Abstract:
Hydrostatic auxiliary power steering devices transmit the steering power to the steered wheels via oil pressure. Such devices utilize a metering pump 5 and a steering valve 2 combined into a single unit. The metering pump distributes oil flow produced by a power steering pump 1 to a pressure operated steering power cylinder 8 under control of a steering valve 2 responsive to drive rotation of the vehicle steering wheel. The oil flow synchronizes the angle of rotation of the steering wheel with the angle of the lock of the wheels being steered. In hydrostatic systems there is a tendency to pressure oscillations. In the present invention these oscillations are minimized without occurring excessive pressure loss. The arrangement provides an inlet conduit 4 for steering, a damping valve 11 having a damping piston 12 centered by springs 13, 14 and closing off a branch conduit 6 which stops flow to the metering pump 5. When pressure is involved by rotation of the steering wheels the damping piston 12 releases a flow cross section from the inlet conduit 4 to the branch conduit 6 leading to the metering pump 5. Accordingly, rapid changes in pressure in the inlet conduit 4 when oil is fed to the metering pump 5 are delayed.

Description:
BACKGROUND OF THE INVENTION 
     The invention relates to a hydrostatic auxiliary-power steering device. 
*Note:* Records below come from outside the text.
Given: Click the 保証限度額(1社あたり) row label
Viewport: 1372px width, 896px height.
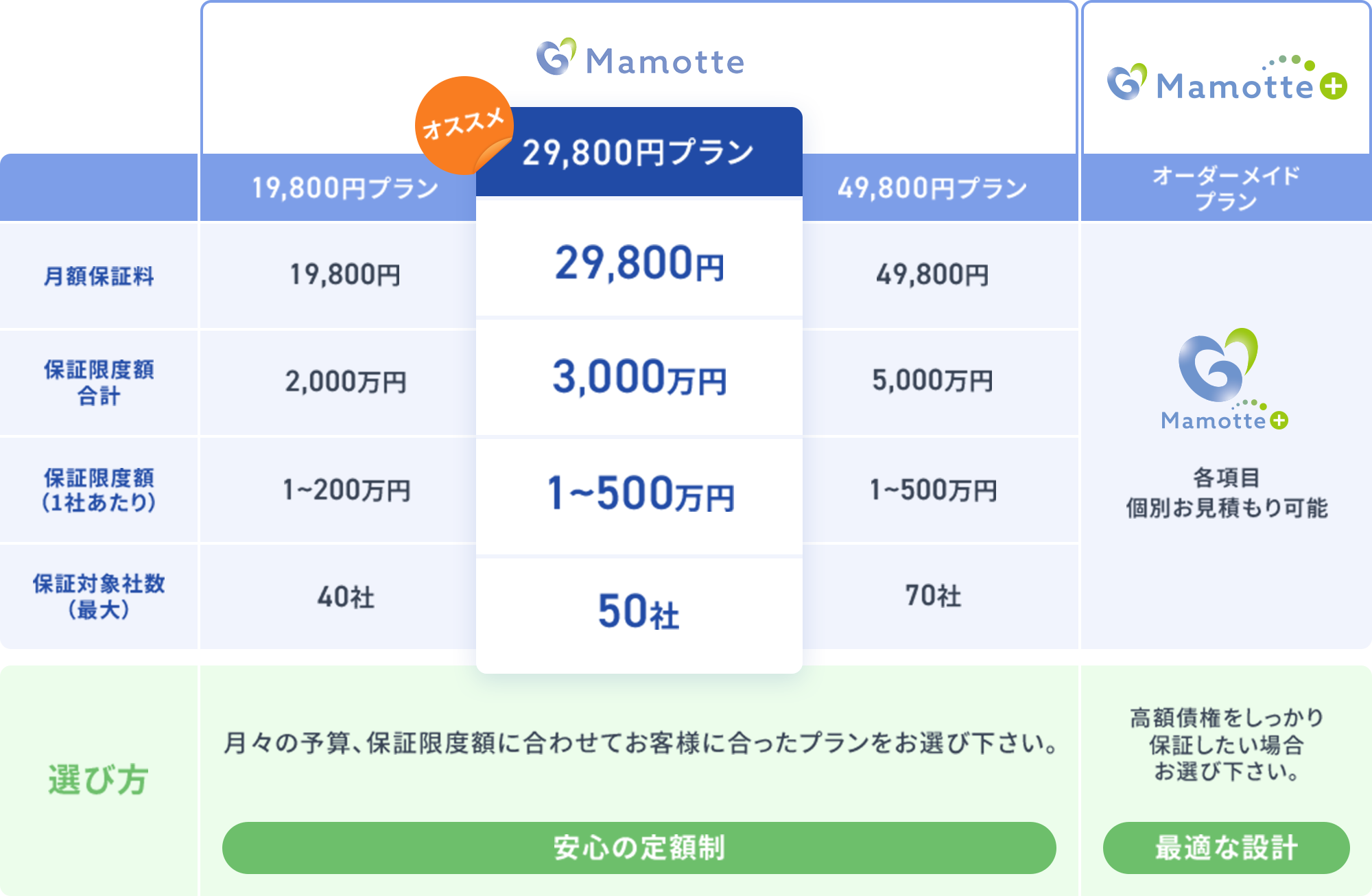Looking at the screenshot, I should coord(99,490).

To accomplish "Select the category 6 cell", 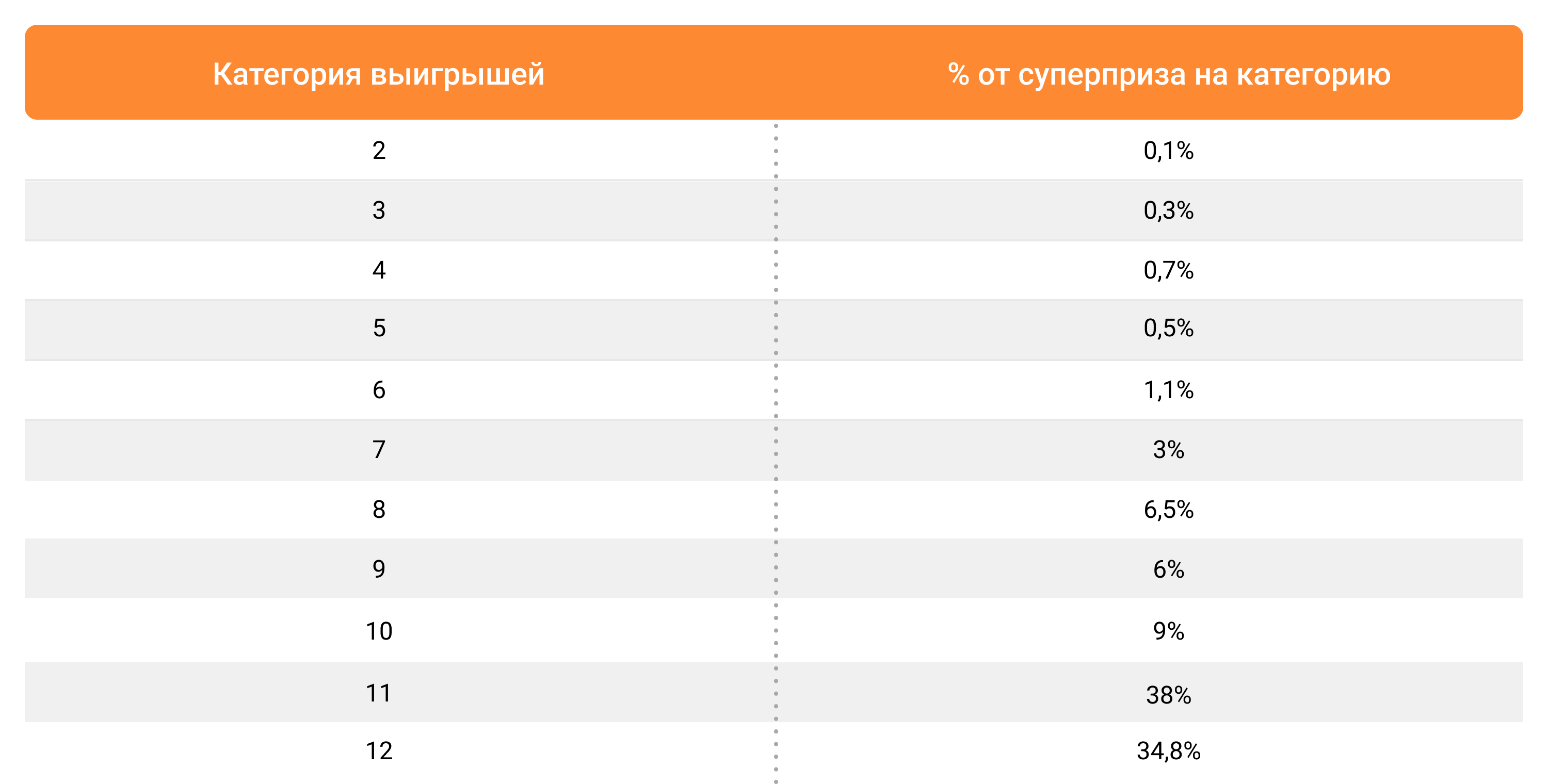I will [379, 390].
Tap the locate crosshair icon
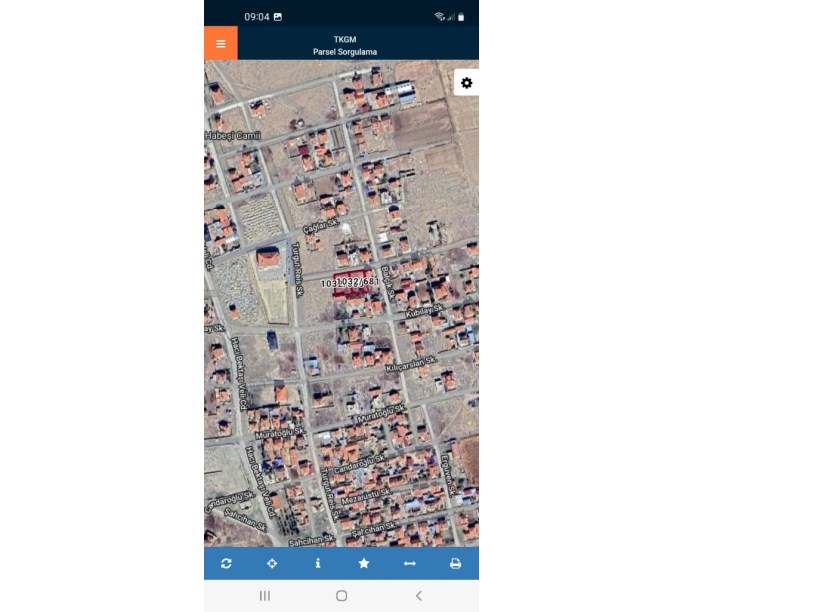 (x=272, y=563)
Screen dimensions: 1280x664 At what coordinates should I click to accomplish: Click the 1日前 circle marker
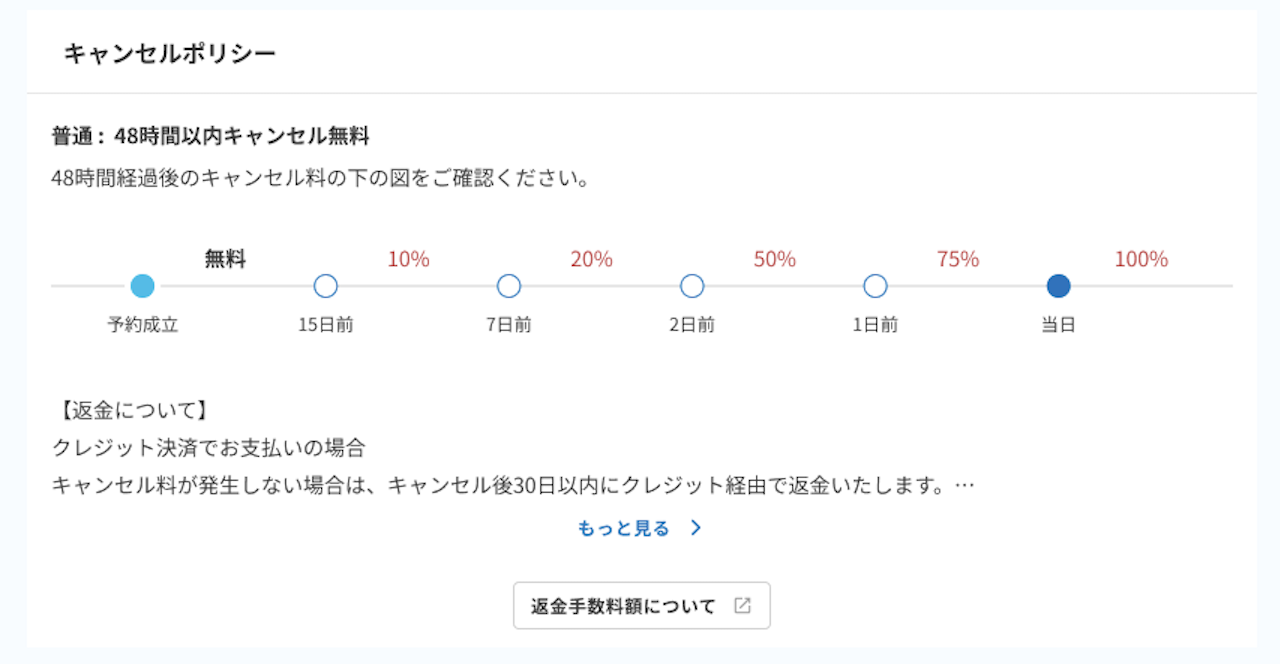(x=874, y=286)
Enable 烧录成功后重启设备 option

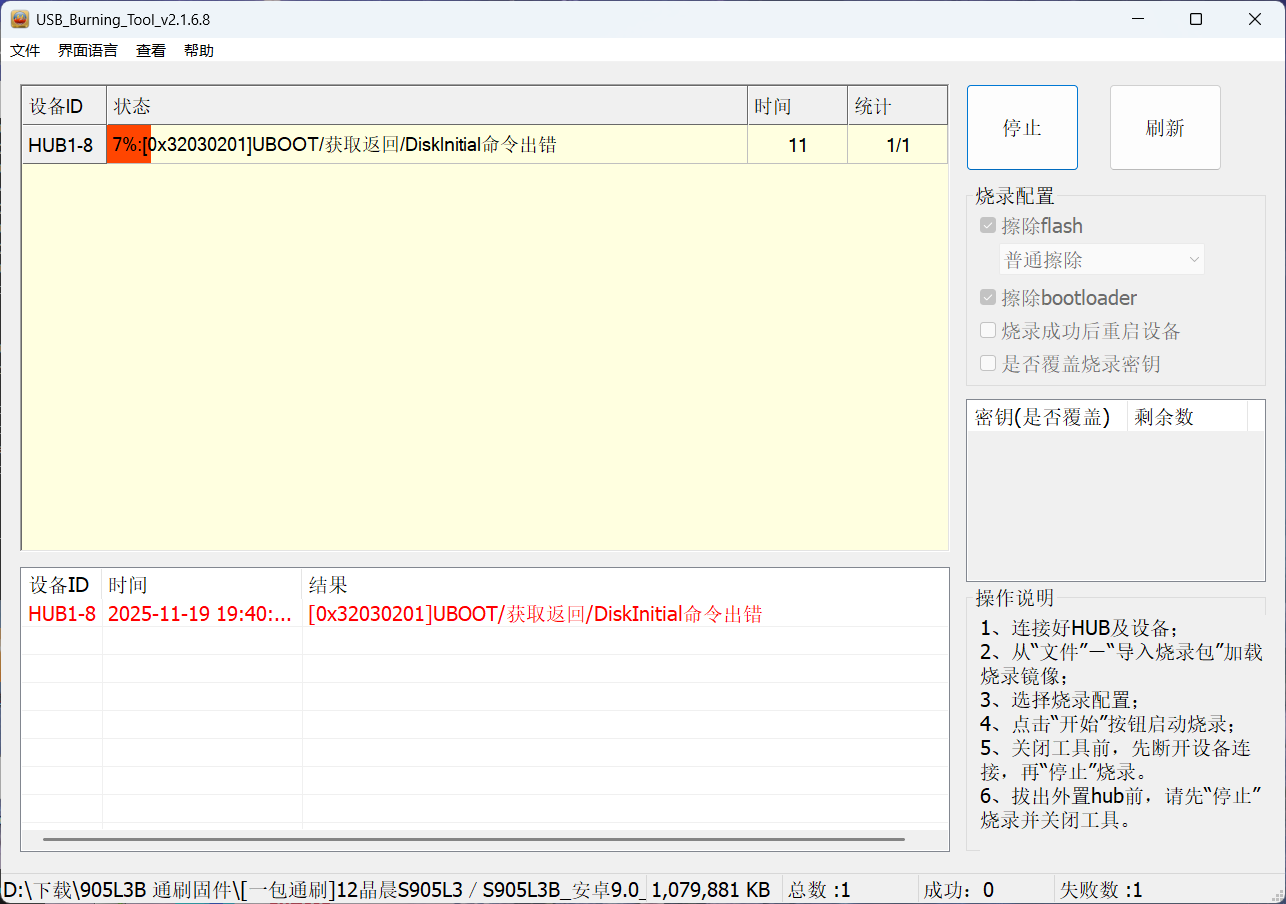point(988,331)
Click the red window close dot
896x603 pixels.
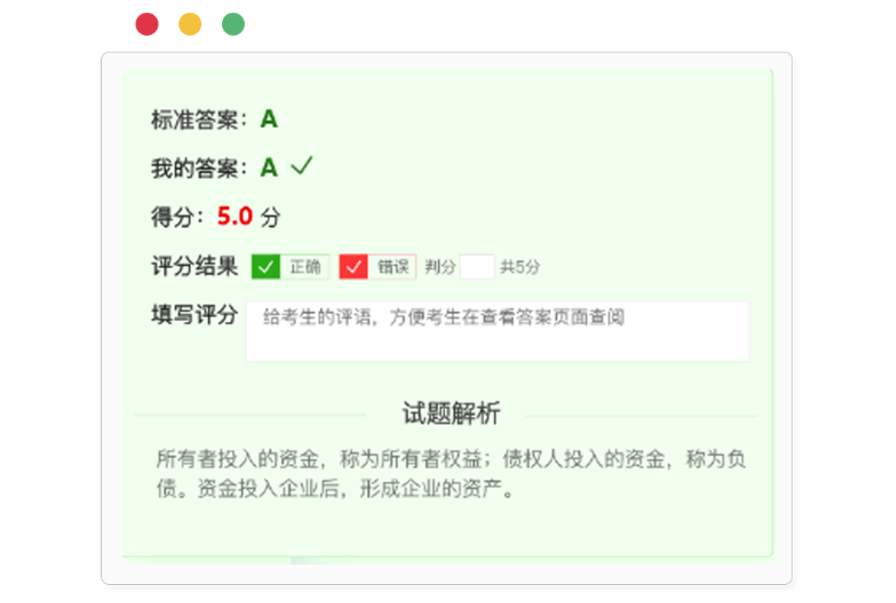[x=147, y=24]
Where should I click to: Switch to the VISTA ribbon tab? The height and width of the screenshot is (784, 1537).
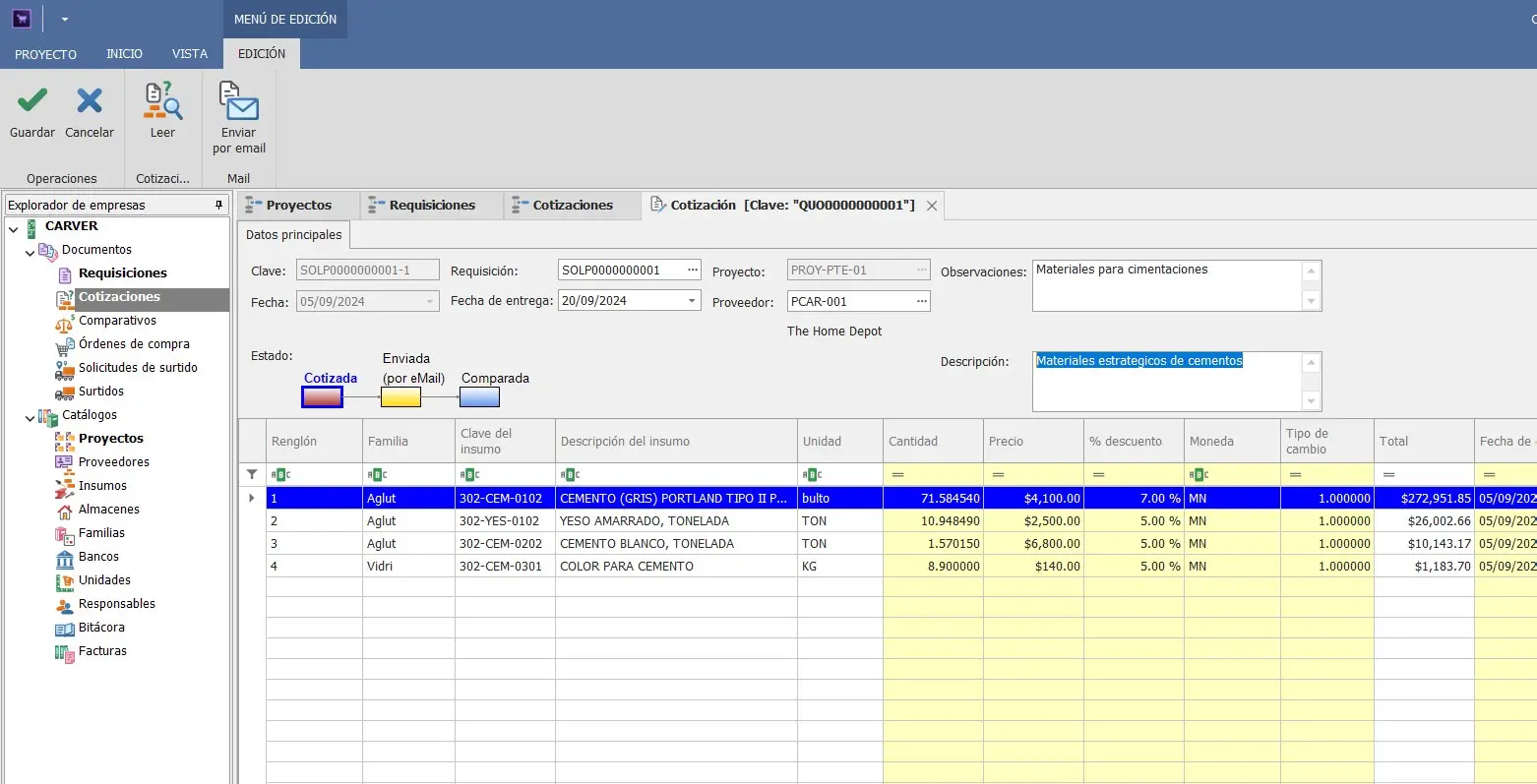(x=190, y=54)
     In such steering mechanisms, what is involved are oscillatory systems that tend toward pressure oscillation without damping measures. These pressure oscillations are kept stationary even when the operating condition is unchanged. Pressure oscillations can be eliminated by various measures, with a result of pressure losses or with an unfavorable effect on the synchronization characteristics of the steering mechanism. In the same way, the automatic steering reverse motion can deteriorate. 
     BRIEF DESCRIPTION OF THE PRIOR ART 
     In a steering mechanism known from DE-PS 28 07 464, the control slide of the steering valve is shaped in such a way that the damping effect remains small in the neutral position of the slide. In that way, the automatic steering reverse motion is almost unhindered. However, since a damping effect occurs in the displacement positions of the control slide, the steering reverse motion can already be hindered very strongly when there is a relatively small torque at the steering wheel. This is attributable to the fact that the control slide is shifted by the torque, with guiding edges forming a restrictor acting as a damping means. The pressure oil that is driven out of the steering motor must then flow back through this restrictor. Furthermore, big losses of pressure occur at high steering speeds since a large stream of oil has to flow through the restrictor. These pressure losses simulate a high steering resistance at the metering pump that is capable of being driven by the steering wheel, so that, when the steering motor leads with respect to the steering wheel rotation, no corresponding reaction of the steering valve can occur to counteract the disturbance of synchronization. 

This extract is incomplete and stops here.